The coach had made his first appearance of the evening 40 minutes before the kick-off, standing in lonely majesty while watching his goalkeepers warm up. As he had promised, he was presenting himself as a human sponge for the cat-calls of the Catalans in the vertiginous five-decked grandstands. When Chelsea's players made their appearance, however, the home fans demonstrated that Mourinho had by no means succeeded in exhausting their derision. And as he settled into his seat in the dugout, with the stadium now full and seething with emotion, he would have attracted fewer photographers had he been a movie starlet removing her top on the beach at Cannes.
Yes, Mourinho is certainly a star. But the weakness of his squad may yet turn out to be the absence of performers whose light shines as brightly as his own. The application of rigorous organisation to modest resources can be enough win trophies, as he and Otto Rehagel proved with Porto and Greece respectively two years ago, but the approach has a limited shelf life, not to mention an even more limited appeal to neutrals.

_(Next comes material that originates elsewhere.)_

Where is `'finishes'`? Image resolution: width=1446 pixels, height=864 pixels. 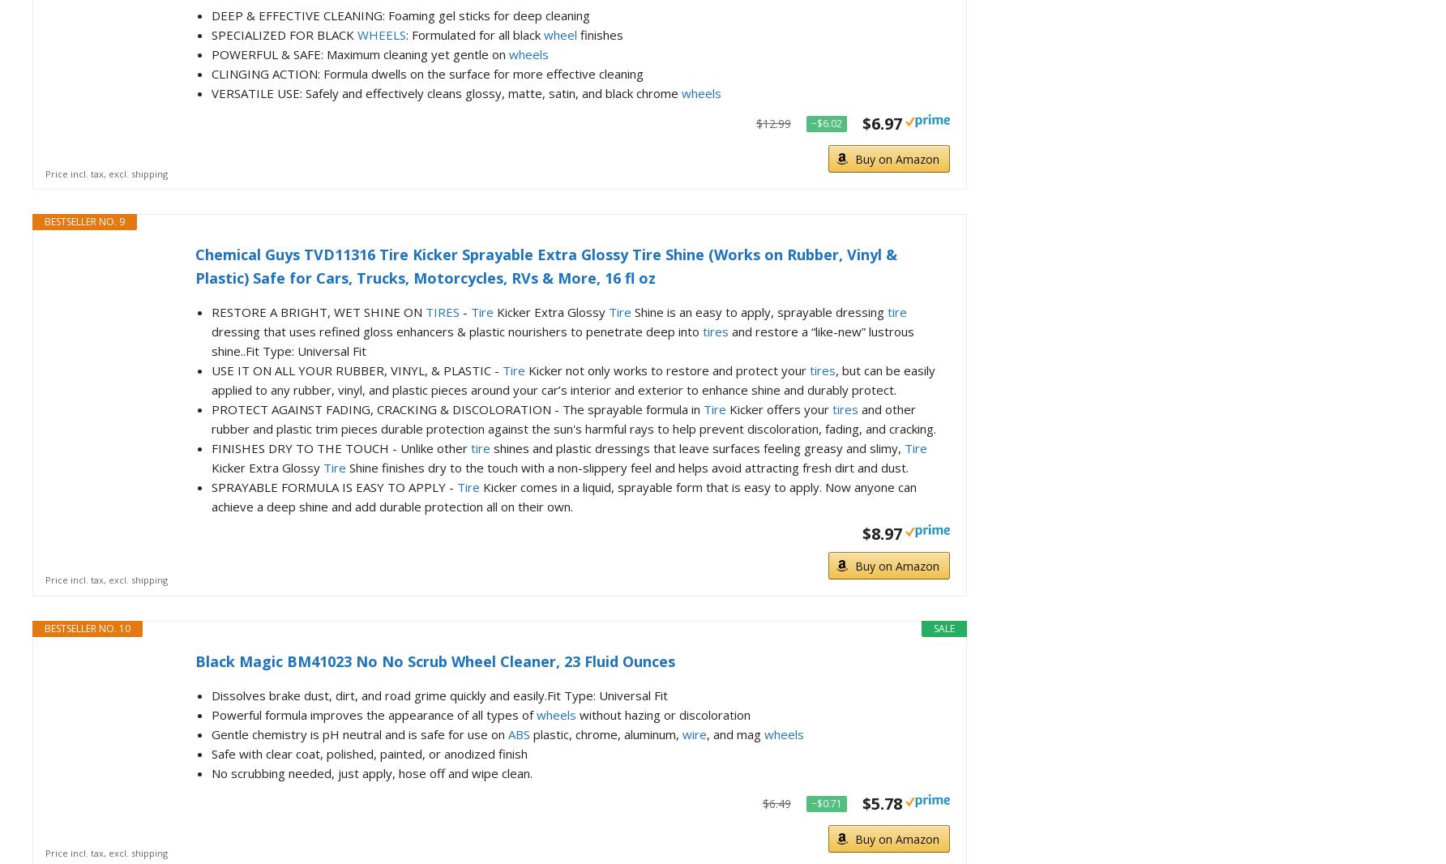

At this level there could hardly be a greater contrast of approaches than the one existing between his side and Rijkaard's, which is another of the reasons their meetings have proved so compelling. Last night the presence of four Brazilian-born players in Barcelona's starting line-up meant that every time a Chelsea pass went astray, that was the last Mourinho's players would see of the ball for a couple of minutes.
Ronaldinho, after a quietly influential performance at Stamford Bridge, was clearly in the mood to turn the return into a more explicit display of his intuitive spontaneity. For a time he seemed to want to turn the match into an exposition of the art of the back-heel, as if out of some deeply felt desire to demolish once and for all the suggestion that coaches might be the ones who really decide matches. Before Lionel Messi succumbed to an injury in the 25th minute, the two of them had been weaving wonderful patterns between the Chelsea defenders
With an hour gone, and his side virtually becalmed, the Chelsea manager made one of his double substitutions. A year ago we would have expected it to produce a miracle. Now we know that Mourinho's gambles sometimes work and sometimes fall flat. Hernán Crespo's inability to force home Cole's brilliant ball to the near post was another example of a strategist failed by those entrusted with the execution of his plans.
A stroke of individual genius was what Chelsea needed then, but there is room for only one genius at Chelsea and he sits on the bench, in an expensive overcoat.